_Raw data_.
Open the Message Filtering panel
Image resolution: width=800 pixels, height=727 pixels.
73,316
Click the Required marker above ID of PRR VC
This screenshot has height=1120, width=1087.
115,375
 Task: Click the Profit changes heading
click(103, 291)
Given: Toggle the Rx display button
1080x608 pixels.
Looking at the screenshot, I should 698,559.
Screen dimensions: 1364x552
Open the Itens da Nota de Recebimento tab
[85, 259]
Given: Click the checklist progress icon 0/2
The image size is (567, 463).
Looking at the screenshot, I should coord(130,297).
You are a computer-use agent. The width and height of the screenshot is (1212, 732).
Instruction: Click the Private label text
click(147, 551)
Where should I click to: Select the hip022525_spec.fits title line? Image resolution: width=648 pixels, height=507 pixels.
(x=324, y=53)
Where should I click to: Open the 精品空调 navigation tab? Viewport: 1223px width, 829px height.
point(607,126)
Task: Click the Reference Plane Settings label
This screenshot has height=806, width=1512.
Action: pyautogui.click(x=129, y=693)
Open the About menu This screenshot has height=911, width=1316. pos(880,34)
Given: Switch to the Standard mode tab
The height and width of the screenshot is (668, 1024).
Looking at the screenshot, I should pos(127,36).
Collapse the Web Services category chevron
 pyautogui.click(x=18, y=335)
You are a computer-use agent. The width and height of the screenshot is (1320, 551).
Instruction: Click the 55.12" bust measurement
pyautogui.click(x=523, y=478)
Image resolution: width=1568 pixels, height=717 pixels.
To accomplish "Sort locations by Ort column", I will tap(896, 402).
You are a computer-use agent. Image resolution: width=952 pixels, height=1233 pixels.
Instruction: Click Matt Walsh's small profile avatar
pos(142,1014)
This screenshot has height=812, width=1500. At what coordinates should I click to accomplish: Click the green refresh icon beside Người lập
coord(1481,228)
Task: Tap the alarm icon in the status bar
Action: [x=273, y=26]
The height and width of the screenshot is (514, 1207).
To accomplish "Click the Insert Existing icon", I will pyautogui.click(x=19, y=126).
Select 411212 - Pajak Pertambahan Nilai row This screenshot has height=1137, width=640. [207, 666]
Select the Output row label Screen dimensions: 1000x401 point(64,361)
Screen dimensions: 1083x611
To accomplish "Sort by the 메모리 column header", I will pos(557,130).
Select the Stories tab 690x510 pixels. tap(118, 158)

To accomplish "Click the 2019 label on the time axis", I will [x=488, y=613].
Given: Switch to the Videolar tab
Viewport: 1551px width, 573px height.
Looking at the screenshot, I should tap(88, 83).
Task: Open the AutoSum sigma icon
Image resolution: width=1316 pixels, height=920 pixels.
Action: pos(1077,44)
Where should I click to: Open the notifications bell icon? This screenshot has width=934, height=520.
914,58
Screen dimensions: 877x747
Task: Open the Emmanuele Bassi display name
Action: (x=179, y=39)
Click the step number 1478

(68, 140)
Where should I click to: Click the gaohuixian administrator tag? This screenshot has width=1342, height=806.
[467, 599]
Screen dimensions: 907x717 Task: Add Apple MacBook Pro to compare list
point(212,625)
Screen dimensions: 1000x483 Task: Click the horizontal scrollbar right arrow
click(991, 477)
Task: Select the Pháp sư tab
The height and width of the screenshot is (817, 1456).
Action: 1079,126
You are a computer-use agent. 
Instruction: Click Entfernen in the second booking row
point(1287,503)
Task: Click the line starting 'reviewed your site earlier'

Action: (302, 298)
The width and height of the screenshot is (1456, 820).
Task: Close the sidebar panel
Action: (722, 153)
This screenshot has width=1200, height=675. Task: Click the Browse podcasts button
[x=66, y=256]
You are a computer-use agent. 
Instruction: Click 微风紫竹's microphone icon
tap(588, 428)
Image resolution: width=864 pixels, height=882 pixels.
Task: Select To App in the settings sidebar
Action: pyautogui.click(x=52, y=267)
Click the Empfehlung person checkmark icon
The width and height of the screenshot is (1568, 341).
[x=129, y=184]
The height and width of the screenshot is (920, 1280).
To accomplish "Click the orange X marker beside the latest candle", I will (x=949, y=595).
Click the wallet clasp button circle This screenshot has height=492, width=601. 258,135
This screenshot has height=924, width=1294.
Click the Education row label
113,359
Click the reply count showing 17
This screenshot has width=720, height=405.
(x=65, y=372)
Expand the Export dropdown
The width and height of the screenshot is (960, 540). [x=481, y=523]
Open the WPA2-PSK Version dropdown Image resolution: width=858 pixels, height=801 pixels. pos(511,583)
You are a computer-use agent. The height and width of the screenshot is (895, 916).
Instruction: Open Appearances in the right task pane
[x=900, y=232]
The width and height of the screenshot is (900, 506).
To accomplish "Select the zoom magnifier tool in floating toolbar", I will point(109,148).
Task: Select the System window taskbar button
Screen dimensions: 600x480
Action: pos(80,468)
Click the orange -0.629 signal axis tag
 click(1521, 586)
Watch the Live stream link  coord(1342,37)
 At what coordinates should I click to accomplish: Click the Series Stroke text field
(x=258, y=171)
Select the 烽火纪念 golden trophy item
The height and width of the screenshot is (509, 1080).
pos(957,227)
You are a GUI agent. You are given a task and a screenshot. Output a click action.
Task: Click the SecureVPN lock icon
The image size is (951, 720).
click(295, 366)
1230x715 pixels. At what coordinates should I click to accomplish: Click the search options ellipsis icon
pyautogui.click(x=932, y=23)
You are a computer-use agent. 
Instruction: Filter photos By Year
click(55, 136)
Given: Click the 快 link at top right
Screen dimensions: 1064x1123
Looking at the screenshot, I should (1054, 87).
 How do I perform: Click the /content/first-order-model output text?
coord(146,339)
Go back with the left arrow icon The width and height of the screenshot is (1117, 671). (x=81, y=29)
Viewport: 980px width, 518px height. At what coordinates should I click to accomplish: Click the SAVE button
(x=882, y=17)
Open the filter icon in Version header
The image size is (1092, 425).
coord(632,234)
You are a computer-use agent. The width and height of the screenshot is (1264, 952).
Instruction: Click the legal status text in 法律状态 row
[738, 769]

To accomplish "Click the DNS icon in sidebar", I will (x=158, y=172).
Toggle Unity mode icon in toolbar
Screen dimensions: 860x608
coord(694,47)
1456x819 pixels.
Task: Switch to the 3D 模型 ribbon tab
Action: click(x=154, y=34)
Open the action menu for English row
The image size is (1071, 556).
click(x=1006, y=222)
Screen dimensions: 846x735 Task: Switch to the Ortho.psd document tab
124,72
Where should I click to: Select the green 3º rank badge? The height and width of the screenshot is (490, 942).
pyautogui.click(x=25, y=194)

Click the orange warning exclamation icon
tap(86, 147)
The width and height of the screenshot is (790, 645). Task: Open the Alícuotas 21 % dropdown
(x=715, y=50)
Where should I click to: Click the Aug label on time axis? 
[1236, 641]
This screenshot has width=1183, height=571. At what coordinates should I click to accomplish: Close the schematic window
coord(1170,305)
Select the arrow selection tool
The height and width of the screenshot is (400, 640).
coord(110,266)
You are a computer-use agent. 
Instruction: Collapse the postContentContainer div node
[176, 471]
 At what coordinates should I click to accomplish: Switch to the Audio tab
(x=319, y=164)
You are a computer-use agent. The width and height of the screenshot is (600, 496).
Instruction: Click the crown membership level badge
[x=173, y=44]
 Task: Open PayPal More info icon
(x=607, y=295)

_Description of the task_.
Give back the lines of the data exactly as they are written, from the first line through the line containing "Given: Toggle the Rx display button".

_Answer section_.
Open the Message Filtering panel
Image resolution: width=800 pixels, height=727 pixels.
73,316
Click the Required marker above ID of PRR VC
This screenshot has height=1120, width=1087.
115,375
 Task: Click the Profit changes heading
click(103, 291)
Given: Toggle the Rx display button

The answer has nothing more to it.